EXERCISE MATERIALS =
Segment Open
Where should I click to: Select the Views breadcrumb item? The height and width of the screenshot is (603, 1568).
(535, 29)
Segment Closed
Segment Open
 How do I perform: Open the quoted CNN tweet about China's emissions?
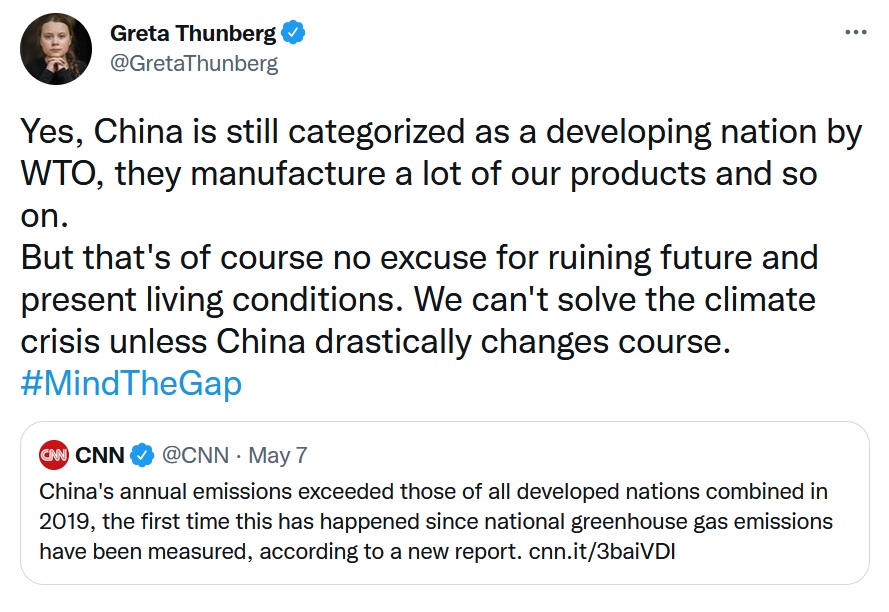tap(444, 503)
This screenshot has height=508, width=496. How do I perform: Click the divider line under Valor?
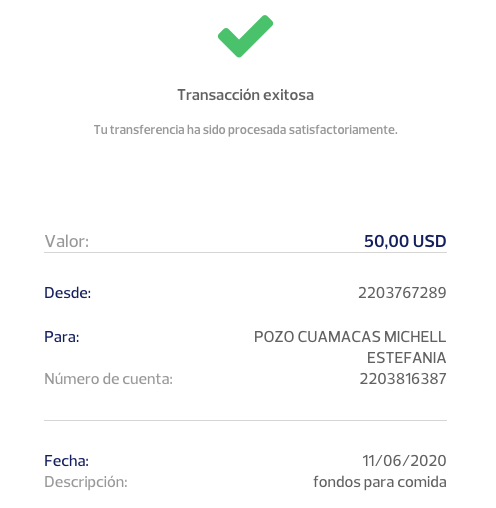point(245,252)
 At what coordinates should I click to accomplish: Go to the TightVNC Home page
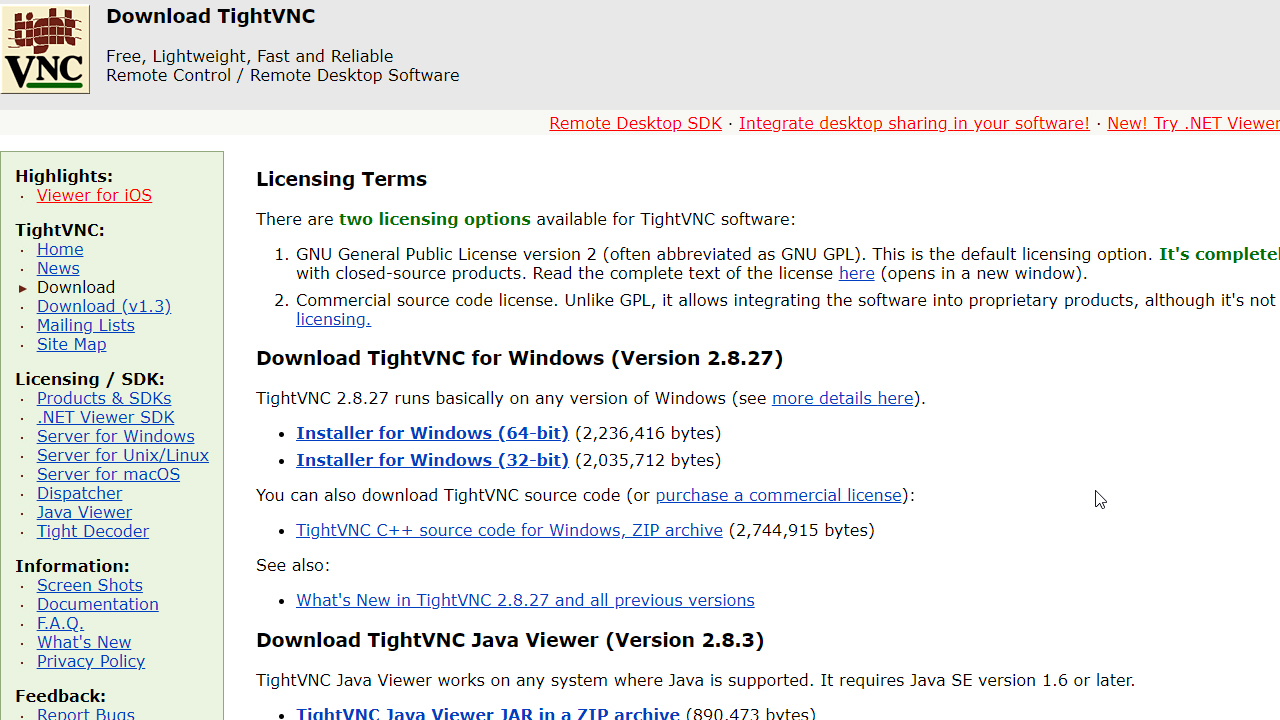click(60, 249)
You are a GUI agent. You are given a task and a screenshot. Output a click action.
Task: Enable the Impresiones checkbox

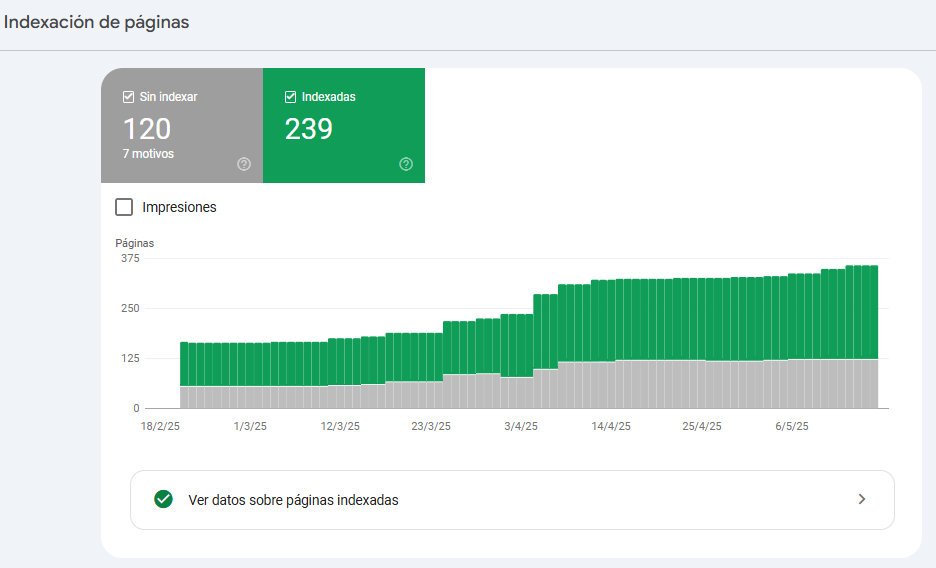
Segment Closed
Segment Open
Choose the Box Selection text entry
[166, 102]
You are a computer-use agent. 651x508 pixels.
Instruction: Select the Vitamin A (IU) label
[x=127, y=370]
Segment Closed
WHAT TO PRODUCE = Repeat, word for word, the lines of the material above from the one holding "This screenshot has" through the one holding "Task: Enable the Impresiones checkbox". Leave out pictures.

RESULT =
This screenshot has height=508, width=496. How do I perform: Click the divider line under Valor?
point(245,252)
 At what coordinates should I click to accomplish: Go to the TightVNC Home page
click(60, 249)
You are a GUI agent. You are given a task and a screenshot. Output a click action.
Task: Enable the Impresiones checkbox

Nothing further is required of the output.